Best approach: Custom implementation with openai-whisper

import whisper
import pyaudio
import numpy as np

# Your existing setup already works!
model = whisper.load_model("base")  # ROCm-accelerated

# Audio capture from mic or speakers
audio = pyaudio.PyAudio()
stream = audio.open(
    format=pyaudio.paInt16,
    channels=1,
    rate=16000,
    input=True,
    frames_per_buffer=16000  # 1 second chunks
)

# Real-time transcription loop
while True:
    audio_chunk = stream.read(16000)
    audio_np = np.frombuffer(audio_chunk, dtype=np.int16).astype(np.float32) / 32768.0
    result = model.transcribe(audio_np, fp16=False)  # fp16=False for ROCm
    print(result["text"])

Why this works:

✅ Uses your existing openai-whisper + ROCm setup
✅ Near-real-time performance (38x for base model)
✅ No complex dependencies
✅ Full control over audio sources (mic, speakers, or both)

If You Need Maximum Speed

Consider investing time in whisper.cpp with ROCm, but understand:

Significant compilation complexity
Less Python-friendly API
Marginal speed improvement over your current 38x real-time

Don’t Bother With

❌ WhisperLive (requires CTranslate2/CUDA)
❌ RealtimeSTT (requires CTranslate2/CUDA)
❌ faster-whisper community forks (too much hassle for ROCm 7)

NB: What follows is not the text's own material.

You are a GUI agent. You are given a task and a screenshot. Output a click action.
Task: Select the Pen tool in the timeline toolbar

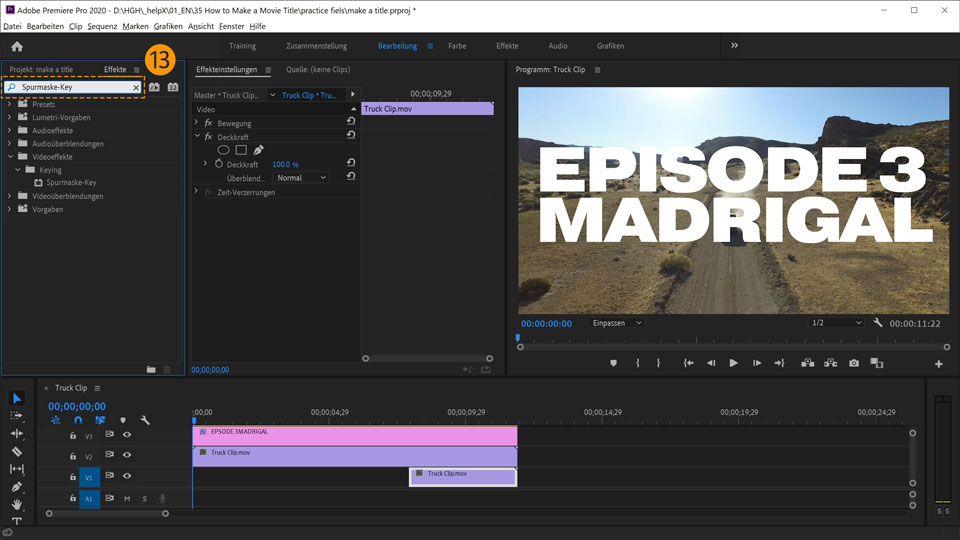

Summary: Why You’re Stuck with openai-whisper

faster-whisper requires CTranslate2
CTranslate2 only supports CUDA (no native ROCm)
WhisperLive and RealtimeSTT both use faster-whisper
Therefore, all three fail on AMD GPUs

The good news: Your openai-whisper + PyTorch ROCm setup already provides excellent performance (38x real-time), which is competitive with faster-whisper on NVIDIA GPUs for your use case.

ROCm 7 Specific Issues

PyTorch ROCm Compatibility

✅ PyTorch with ROCm 7 works great for openai-whisper:

ROCm 7.0+: Improved performance, expanded datatype support
ROCm 7.1: Faster, more reliable, easier for developers
Compatible PyTorch versions: 2.2.1+ recommended

CTranslate2 ROCm Status (as of Nov 2025)

❌ Still no official ROCm support:

Official builds: CUDA only
AMD fork (amd_dev branch): Too far behind mainline
Community forks: Most target ROCm 5.x or 6.x, not 7.x

MIOpen Issues (Bonus Context)

Your past experience with pyannote (speaker diarization) failing on GPU was due to MIOpen compilation issues:

LSTM layers fail to compile for gfx1101 (RX 7800 XT)
Missing <utility> header in kernel compilation
Not related to Whisper, but a broader ROCm ecosystem issue

This doesn’t affect openai-whisper but shows ROCm 7 still has rough edges with some PyTorch operations.

Future Outlook

What Would Fix This?

For faster-whisper to work on AMD GPUs, one of these needs to happen:

CTranslate2 adds native ROCm support (official maintainers)
AMD fork catches up to mainline and gets proper maintenance
Community forks target ROCm 7+ and provide easy installation

Likelihood?

Low-to-medium in the near term:

CTranslate2 maintainers show no signs of adding ROCm support
AMD’s focus is on larger enterprise GPUs (MI series)
Community efforts are fragmented and version-specific

Alternative trajectory:

More projects may follow whisper.cpp’s approach (native ROCm/HIP support)
Or new inference engines emerge with first-class ROCm support

Conclusion

You’re not missing anything - this is a fundamental architectural limitation. The “faster” implementations (faster-whisper, WhisperLive, RealtimeSTT) all rely on CTranslate2, which is CUDA-exclusive.

Your solution: Build custom real-time transcription with openai-whisper + PyTorch ROCm, which already provides excellent performance on your RX 7800 XT.